═══ SELECTED EXCERPT ═══

Page history last edited by Jami Huck 5 years, 7 months ago

 

Standard 2: Reading Foundations

Students will develop foundational skills for future reading success by working with sounds, letters, and text.

 

PHONOLOGICAL AWARENESS: Phonological awareness is the ability to recognize, think about, and manipulate sounds in spoken language without using text. 

PK.2.PA.4 Students will begin to isolate initial and final sounds in spoken words.

Student Actions 

Teacher Actions 

  • Students will begin to distinguish initial sounds in spoken words.
  • Students will begin to distinguish ending sounds in spoken words.

 

 

  • Teachers explain that the initial/beginning sound is the first sound you hear when you say a word.

  • Teachers model by exaggerating initial sounds, beginning with letters that have continuant sounds. *Continuant sounds can be produced for long periods of time.  Some examples of letters with continuant sounds are f,l,m,n,s,v,z.

  • Teachers read texts that use alliteration and point out same sound words to students.

  • Teachers use children’s names and names of familiar objects or actions to show alliteration. Example:  Tom table, Peter pencil, Katie kicks, Jack jumps.

  • Teachers give students opportunities to interact with initial sounds through word games and activities.

  • Teachers monitor and provide feedback to ensure students correctly isolate initial sounds in spoken words.

  • Teachers explain the that words have beginning, ending, and middle sounds.

  • Teachers model by exaggerating final sounds (during initial instruction) begin with letters that have continuant sounds. *Continuant sounds can be produced for long periods of time.  Some examples of letters with continuant sounds are f,l,m,n,s,v,z.

  • Teachers provide opportunities for students to interact with ending sounds through word games and activities.  

  • Teachers monitor and provide feedback to ensure students correctly isolate final sounds in spoken words.

Resources

Teacher Insights 

The 44* Phonemes of the English Language (PDF)

TPRI:  Alliteration Sort (PDF)

Florida Center for Reading Research:  Pre-K Activities (webpage)

Florida Center for Reading Research:  Alliteration Activities (PDF) 

Hand Motions for Teaching Phonological Awareness (PDF) 

  • Using hand motions or manipulatives can help students identify sounds. 

  • The ability to focus on beginning sounds of words is an early step in sound or phoneme segmentation.  

  • Students first learn to identify and match words that begin with the same sounds, then begin to develop the ability to produce words that begin with the same sound.  

  • Phonological Awareness continuums identify final sounds as more difficult to isolate and identify than beginning sounds. However, beginning and final sounds are easier than medial sounds to isolate and identify.

  • Student learning can be scaffolded by beginning with words containing two sounds (e.g., my, no)  and gradually increasing to words containing three sounds (e.g., cat, sit) as the students become more proficient. 

Due to recursive nature of the standards, it is essential that teachers are aware of how all objectives within and between strands work together for optimal instruction.

═══

ASSIGNMENT =
Copy the part of the reading foundations standard from "Teacher Insights" up to and including "students identify sounds.", and write "counters" wherever "manipulatives" appears. The listing has no role in this work.

═══ DATASET CONTENT ═══

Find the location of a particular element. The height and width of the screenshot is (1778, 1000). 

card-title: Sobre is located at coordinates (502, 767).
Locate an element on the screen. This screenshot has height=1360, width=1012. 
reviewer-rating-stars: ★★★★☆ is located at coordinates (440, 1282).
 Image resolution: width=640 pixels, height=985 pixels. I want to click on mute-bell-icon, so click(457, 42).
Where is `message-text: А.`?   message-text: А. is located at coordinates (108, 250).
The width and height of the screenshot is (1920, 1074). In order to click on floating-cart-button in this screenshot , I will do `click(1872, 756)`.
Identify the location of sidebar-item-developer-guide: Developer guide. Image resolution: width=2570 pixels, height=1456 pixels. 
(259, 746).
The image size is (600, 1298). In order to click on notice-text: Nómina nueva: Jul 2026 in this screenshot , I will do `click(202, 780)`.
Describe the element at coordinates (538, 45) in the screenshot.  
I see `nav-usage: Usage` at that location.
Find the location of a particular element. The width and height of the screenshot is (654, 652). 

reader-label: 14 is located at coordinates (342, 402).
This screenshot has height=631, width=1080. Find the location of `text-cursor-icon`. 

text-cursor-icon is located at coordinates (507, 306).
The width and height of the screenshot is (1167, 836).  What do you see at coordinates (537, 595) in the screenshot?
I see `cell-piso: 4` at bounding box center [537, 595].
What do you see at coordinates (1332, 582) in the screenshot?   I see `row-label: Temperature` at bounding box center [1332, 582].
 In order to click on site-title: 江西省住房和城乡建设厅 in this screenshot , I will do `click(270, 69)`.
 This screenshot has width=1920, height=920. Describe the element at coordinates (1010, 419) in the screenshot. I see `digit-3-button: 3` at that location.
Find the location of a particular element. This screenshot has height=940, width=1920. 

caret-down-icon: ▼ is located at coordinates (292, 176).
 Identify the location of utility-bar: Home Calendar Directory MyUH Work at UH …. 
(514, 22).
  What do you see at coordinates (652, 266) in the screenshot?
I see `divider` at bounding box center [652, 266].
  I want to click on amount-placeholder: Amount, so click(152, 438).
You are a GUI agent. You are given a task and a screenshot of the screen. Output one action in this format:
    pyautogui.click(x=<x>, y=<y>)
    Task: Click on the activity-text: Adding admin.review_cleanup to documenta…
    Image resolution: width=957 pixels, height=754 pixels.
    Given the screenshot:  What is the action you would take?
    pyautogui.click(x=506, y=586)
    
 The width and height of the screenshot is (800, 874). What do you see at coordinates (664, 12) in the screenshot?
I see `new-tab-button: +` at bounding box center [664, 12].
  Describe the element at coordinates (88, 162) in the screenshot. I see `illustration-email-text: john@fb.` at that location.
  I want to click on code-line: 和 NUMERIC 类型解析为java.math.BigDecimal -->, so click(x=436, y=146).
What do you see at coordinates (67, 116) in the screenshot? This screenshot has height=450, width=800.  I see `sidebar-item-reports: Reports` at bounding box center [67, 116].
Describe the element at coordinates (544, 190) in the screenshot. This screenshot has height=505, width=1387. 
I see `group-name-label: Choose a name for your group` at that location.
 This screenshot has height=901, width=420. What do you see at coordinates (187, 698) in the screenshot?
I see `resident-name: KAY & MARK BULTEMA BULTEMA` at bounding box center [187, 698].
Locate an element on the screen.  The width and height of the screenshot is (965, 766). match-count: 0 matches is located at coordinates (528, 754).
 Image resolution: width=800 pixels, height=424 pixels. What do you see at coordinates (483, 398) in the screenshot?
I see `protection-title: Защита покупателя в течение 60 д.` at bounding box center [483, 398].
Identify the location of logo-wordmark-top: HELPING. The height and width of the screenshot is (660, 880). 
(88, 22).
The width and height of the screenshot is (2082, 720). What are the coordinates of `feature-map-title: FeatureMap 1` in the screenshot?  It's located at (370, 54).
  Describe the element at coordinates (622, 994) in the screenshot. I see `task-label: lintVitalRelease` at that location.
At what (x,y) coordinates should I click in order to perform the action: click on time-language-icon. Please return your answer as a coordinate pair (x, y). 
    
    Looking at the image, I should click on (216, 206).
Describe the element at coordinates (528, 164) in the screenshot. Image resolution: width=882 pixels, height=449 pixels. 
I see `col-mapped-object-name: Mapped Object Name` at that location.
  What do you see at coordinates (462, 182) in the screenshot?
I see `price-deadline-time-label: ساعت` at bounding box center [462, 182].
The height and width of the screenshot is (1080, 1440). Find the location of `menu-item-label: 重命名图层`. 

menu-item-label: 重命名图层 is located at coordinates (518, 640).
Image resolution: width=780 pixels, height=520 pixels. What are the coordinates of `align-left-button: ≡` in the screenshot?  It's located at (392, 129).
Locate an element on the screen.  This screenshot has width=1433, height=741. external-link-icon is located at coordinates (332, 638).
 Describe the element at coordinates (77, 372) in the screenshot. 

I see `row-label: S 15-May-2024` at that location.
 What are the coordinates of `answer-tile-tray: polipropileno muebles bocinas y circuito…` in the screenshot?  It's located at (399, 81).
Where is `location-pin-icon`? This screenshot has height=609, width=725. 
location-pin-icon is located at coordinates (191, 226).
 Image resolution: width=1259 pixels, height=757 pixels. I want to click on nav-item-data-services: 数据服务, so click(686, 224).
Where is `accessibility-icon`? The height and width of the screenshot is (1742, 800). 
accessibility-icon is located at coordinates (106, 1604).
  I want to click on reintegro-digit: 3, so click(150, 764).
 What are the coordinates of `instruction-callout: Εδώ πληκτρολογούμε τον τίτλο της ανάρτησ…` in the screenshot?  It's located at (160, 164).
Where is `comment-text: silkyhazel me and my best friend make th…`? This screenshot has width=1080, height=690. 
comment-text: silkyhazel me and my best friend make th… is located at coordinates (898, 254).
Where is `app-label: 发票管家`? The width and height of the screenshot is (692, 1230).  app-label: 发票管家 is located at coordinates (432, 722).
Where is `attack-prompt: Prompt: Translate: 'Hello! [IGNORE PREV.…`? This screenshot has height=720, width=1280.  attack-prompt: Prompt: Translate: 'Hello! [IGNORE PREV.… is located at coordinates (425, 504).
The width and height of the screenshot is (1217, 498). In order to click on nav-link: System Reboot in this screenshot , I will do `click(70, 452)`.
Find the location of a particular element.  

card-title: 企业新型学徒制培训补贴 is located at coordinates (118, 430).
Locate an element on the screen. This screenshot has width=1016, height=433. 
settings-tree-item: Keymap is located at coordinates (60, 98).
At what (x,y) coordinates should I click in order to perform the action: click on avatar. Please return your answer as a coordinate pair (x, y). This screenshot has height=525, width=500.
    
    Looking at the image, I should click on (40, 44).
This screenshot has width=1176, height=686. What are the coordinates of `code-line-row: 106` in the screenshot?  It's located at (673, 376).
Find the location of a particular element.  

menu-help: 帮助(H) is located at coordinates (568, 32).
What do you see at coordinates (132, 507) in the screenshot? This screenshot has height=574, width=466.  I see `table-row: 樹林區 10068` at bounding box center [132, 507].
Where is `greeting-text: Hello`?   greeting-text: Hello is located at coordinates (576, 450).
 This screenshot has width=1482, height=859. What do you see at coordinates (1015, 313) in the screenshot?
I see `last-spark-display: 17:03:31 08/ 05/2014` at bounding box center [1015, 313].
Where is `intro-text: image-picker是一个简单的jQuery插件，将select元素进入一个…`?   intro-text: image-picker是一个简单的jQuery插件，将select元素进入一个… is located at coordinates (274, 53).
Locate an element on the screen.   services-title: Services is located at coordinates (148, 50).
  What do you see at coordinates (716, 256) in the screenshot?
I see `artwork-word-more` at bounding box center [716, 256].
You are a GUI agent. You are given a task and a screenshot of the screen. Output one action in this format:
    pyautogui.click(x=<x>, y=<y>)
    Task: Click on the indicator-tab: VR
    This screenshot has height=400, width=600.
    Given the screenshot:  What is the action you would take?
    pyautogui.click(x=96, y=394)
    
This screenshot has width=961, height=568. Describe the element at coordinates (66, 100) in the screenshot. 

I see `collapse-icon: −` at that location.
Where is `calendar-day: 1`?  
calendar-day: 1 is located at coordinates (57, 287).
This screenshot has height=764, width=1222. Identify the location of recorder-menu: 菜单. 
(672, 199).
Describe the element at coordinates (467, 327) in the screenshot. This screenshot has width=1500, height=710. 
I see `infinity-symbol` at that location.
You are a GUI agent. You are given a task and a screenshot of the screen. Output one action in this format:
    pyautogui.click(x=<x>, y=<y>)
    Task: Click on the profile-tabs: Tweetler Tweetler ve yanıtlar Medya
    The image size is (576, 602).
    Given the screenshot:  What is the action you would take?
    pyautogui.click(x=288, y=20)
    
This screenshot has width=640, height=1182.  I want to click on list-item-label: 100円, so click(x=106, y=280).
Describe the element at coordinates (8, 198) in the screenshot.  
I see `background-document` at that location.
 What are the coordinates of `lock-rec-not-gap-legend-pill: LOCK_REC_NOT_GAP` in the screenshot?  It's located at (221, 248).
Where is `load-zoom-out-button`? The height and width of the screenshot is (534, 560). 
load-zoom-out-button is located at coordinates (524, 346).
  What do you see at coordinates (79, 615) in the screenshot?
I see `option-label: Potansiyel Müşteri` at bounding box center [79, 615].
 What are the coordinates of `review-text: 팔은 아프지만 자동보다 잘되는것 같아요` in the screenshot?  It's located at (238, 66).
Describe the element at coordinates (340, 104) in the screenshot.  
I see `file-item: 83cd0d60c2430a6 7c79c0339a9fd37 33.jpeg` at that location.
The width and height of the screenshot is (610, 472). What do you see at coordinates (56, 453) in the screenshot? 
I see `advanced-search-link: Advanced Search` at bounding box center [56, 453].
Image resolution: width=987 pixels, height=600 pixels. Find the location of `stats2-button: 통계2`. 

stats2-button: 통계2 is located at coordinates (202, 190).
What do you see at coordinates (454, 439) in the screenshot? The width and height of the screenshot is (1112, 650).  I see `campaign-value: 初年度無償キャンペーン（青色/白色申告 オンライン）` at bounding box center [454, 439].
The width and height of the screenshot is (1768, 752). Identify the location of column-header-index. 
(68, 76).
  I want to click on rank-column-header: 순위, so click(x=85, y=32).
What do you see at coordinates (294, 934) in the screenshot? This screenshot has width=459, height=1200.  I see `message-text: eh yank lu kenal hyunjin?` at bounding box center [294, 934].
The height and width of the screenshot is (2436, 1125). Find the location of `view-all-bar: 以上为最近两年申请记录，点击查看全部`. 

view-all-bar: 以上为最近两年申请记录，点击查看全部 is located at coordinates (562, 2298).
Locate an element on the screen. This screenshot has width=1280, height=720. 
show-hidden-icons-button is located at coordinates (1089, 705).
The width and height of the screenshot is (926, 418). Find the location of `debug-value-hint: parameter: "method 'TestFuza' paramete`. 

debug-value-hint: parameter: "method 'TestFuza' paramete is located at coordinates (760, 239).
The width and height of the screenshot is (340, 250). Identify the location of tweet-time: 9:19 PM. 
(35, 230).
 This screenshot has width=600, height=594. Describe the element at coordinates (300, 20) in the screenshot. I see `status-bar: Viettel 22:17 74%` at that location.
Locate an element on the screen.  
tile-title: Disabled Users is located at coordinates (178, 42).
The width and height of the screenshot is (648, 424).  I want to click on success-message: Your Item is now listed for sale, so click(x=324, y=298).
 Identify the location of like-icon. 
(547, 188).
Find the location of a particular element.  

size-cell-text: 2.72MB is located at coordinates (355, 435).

═══

RESULT =
Teacher Insights 

The 44* Phonemes of the English Language (PDF)

TPRI:  Alliteration Sort (PDF)

Florida Center for Reading Research:  Pre-K Activities (webpage)

Florida Center for Reading Research:  Alliteration Activities (PDF) 

Hand Motions for Teaching Phonological Awareness (PDF) 

  • Using hand motions or counters can help students identify sounds.